Some conventional antibody-based assays, such as enzyme-linked immunosorbent assays (ELISAs) and Western blots, have been widely used for protein expression analysis. However, these methods depend on the availability and quality of specific antibodies, and it is frequently challenging to prepare highly selective antibodies for target proteins that share similar amino acid sequences [12]. Moreover, antibody-based analysis usually detects a limited number of proteins per assay, in most cases, one per analysis. In recent decades, liquid chromatography-tandem mass spectrometry (LC-MS/MS) has emerged as an important technique for protein identification and quantification. This technique has several advantages over conventional antibody-based assays. For instance, it is a high-throughput method with the ability to simultaneously quantify thousands of proteins [10,12,13]. Moreover, LC-MS/MS-based proteomics analysis can detect and quantify both native proteins and post-translational modifications (PTMs) [14], whereas antibody-based methods may require specific antibodies for each task.
In this review, we summarize recent progress in the LC-MS/MS-based proteomics of DMETs, with a focus on DMET protein expression profiles in human tissues relevant to PK, such as the liver, intestine, blood–brain barrier (BBB), and lung. Furthermore, we discuss the potential clinical applications of DMET proteomics, including the use of DMET protein expression data in the development of physiologically based pharmacokinetic (PBPK) models and the discovery of DMET protein biomarkers for precision pharmacotherapy.

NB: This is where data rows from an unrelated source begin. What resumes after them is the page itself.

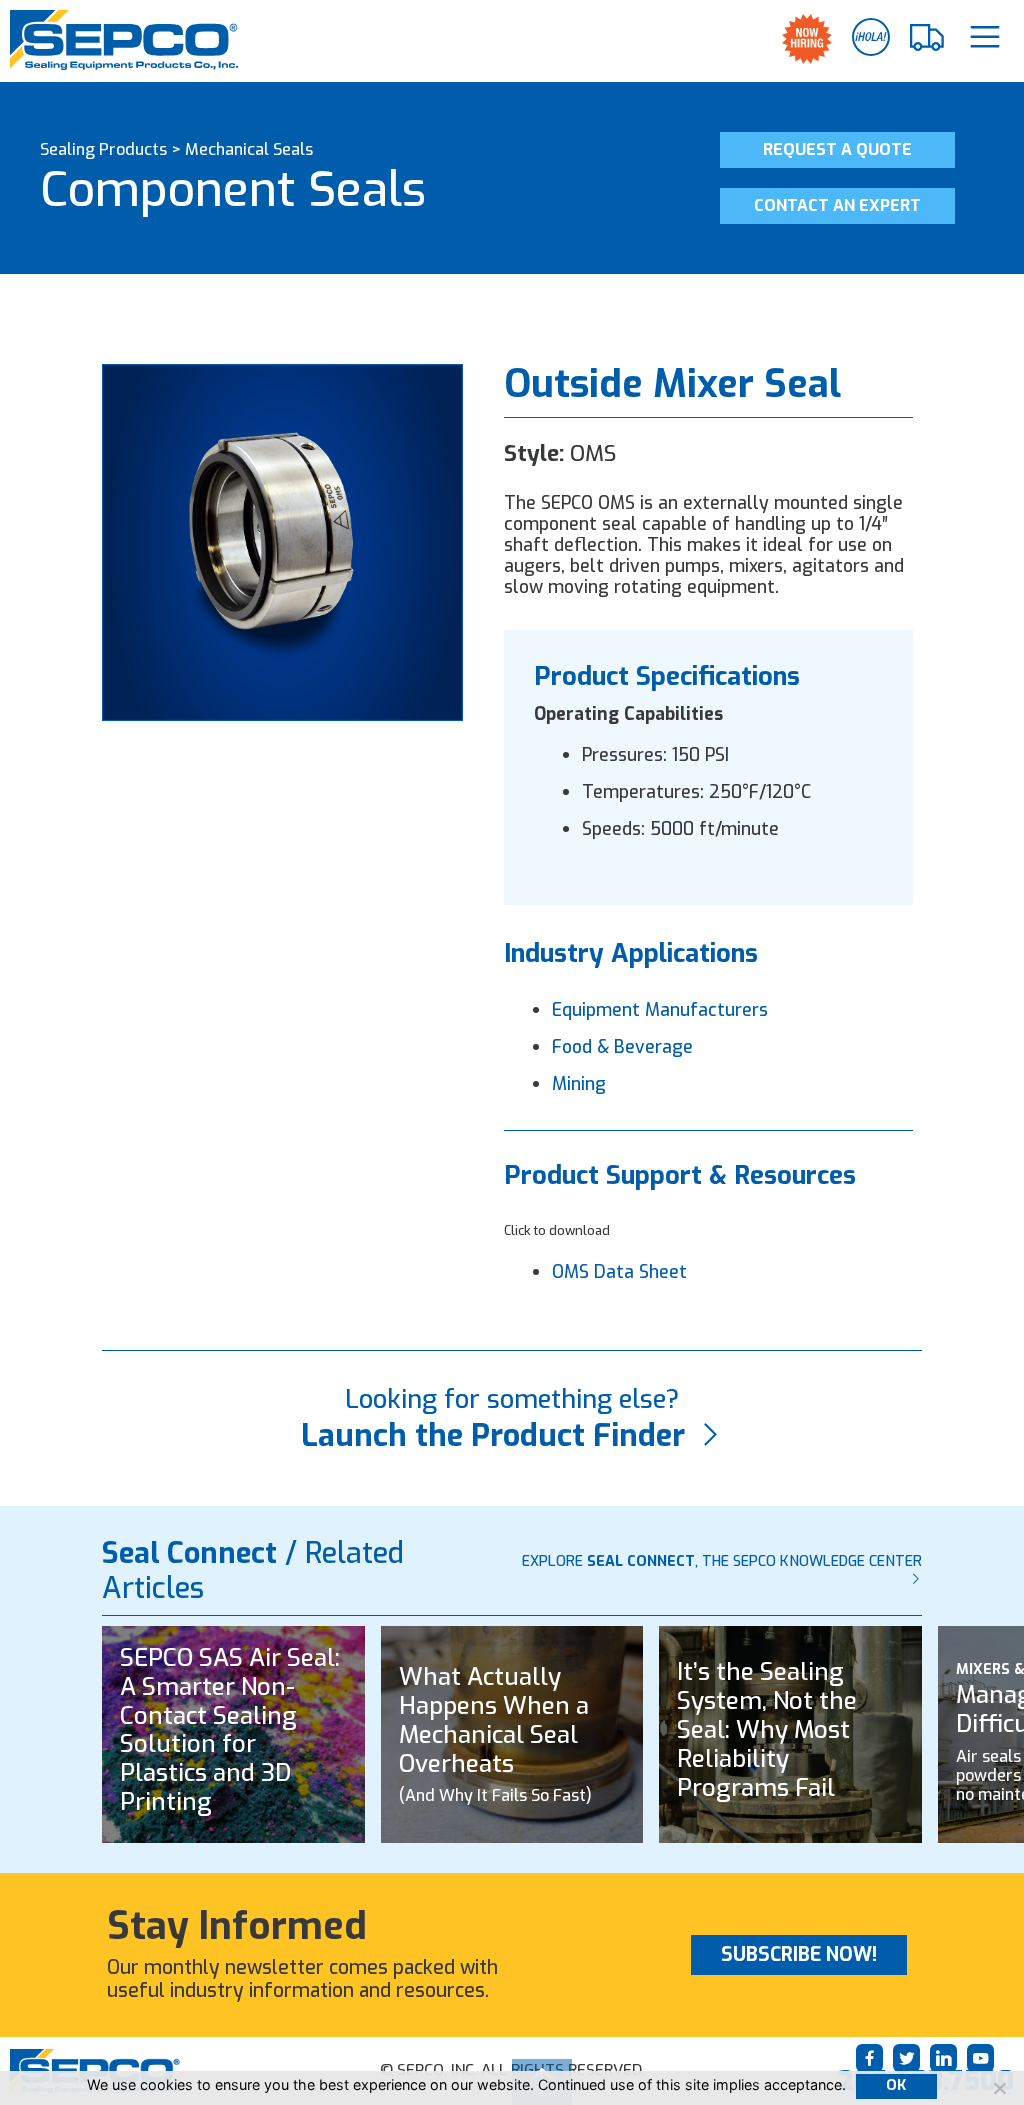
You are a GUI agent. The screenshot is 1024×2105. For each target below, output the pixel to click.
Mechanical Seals (249, 149)
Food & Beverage (622, 1047)
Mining (579, 1084)
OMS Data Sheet (619, 1272)
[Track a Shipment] (928, 38)
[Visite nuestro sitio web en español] (871, 37)
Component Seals (233, 190)
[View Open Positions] (807, 39)
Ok (896, 2085)
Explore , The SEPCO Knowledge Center (722, 1561)
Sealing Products (103, 149)
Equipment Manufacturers (660, 1010)
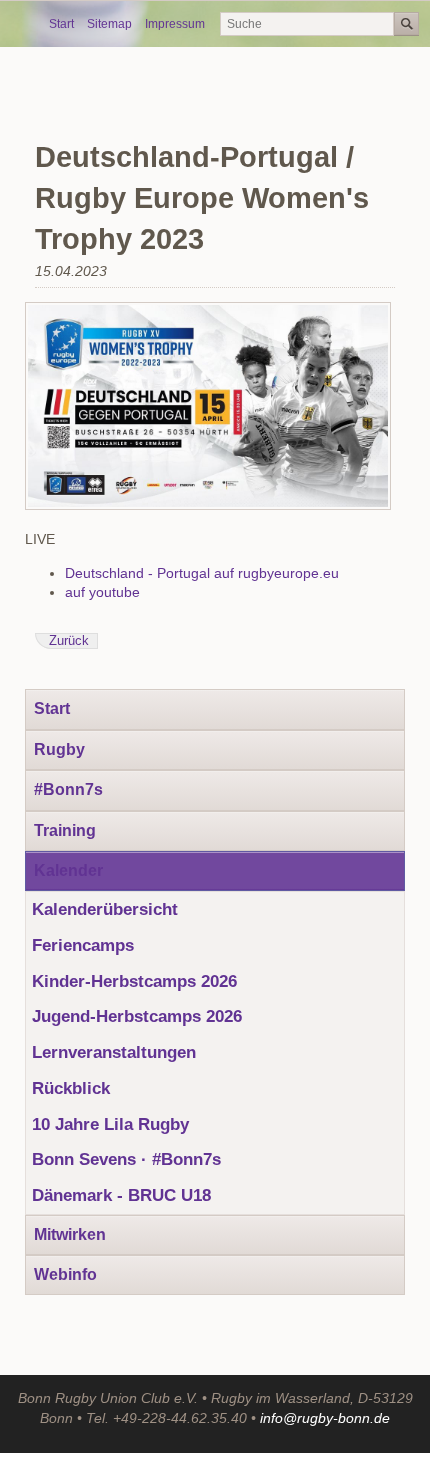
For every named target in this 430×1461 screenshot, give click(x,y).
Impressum (175, 24)
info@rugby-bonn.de (325, 1418)
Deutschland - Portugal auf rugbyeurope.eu (202, 573)
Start (61, 24)
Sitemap (109, 24)
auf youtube (102, 592)
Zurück (69, 641)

2. LC-MS/MS-Based Proteomics Techniques for DMET Studies

An in-depth discussion of the principles of MS-based proteomics is beyond the scope of this review. We direct readers who have an interest in this topic to the recent publications [15,16]. Briefly, LC-MS/MS-based proteomics can be divided into two categories: “top-down” and “bottom-up”. The top-down strategy analyzes intact proteins without digestion. One of the advantages of “top-down” proteomics is its ability to detect and localize sequence variations, alternative splicing events, and PTMs, as this information is retained in intact proteins [17]. However, “top-down” proteomics has some limitations that hinder its application, which include low sensitivity, a limited number of bioinformatics tools, and inferior chromatographic performance of intact proteins compared to that of peptides [18]. Consequently, the use of “top-down” proteomics in ADME research is uncommon, and most DMET protein analyses were conducted using “bottom-up” methods. In “Bottom-up” proteomics, proteins are digested into peptides before being analyzed by LC-MS/MS. “Bottom-up” approaches can be further categorized into targeted and nontargeted (global) proteomics.

2.1. Targeted Proteomics

Targeted proteomics techniques detect the preselected surrogate peptides to quantify the proteins of interest. These techniques include selective reaction monitoring (SRM, also named multiple reaction monitoring, MRM) and parallel reaction monitoring (PRM, also named high-resolution multiple reaction monitoring, MRM-HR) modes. Targeted proteomics demonstrated higher sensitivity, specificity, and reproducibility than nontargeted proteomics due to its narrow isolation windows and specific peptides selected for monitoring. For SRM proteomics, both precursors and product ions are preselected, and ion fragmentation conditions need to be optimized, resulting in significant efforts in assay development [16,19]. As a comparison, PRM proteomics usually requires less effort in assay development because PRM uses a full scan of product ions from the preselected precursors [16,20]. PRM showed similar or even higher sensitivity than SRM for highly complex samples [21]. Additionally, PRM exhibited a higher selectivity than SRM because PRM proteomics is performed on a high resolution MS (e.g., time-of-flight and orbitrap MS) and SRM proteomics usually uses a low resolution MS (e.g., triple quadrupole instrument) [22]. It should be noted that the targeted proteomics techniques, including both SRM and PRM, have limited multiplexing capacity because each assay can only contain a finite number of target precursors [16,19]. Targeted proteomics techniques are considered as the gold standard for the quantification of selected sets of proteins [15]. For this reason, most DMET proteomics studies were performed using targeted proteomics techniques.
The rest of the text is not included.